Exercise data:
####################

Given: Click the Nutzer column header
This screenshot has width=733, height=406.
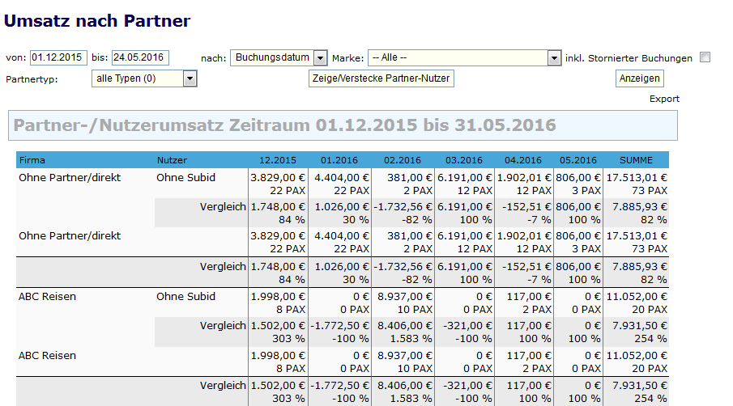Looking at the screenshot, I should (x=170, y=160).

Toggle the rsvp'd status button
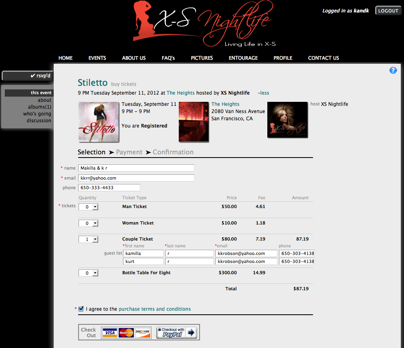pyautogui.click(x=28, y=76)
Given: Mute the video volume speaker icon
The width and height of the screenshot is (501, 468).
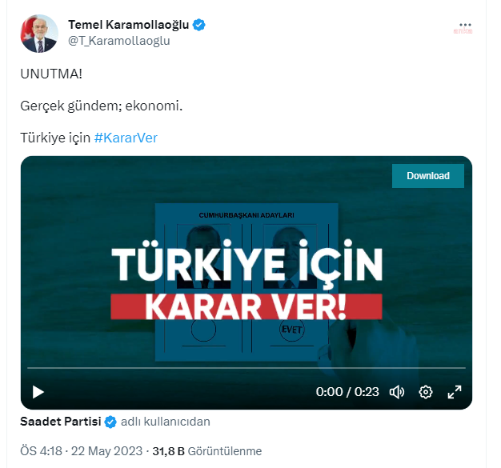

####################

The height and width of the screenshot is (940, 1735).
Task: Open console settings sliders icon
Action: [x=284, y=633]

####################

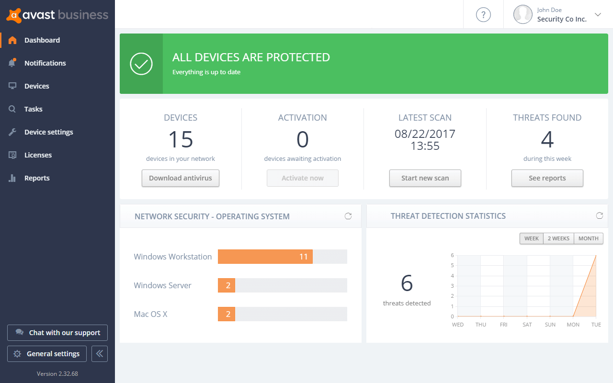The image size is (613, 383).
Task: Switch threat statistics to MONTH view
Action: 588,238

####################

Task to carry out:
From the records above, transcribe only the stretch from the line with "Given: Click the Nutzer column header" through the line with "The width and", keeping both ends. Omit pictures.

Exercise solution:
Given: Click the Nutzer column header
This screenshot has width=733, height=406.
Looking at the screenshot, I should (x=170, y=160).

Toggle the rsvp'd status button
pyautogui.click(x=28, y=76)
Given: Mute the video volume speaker icon
The width and height of the screenshot is (501, 468).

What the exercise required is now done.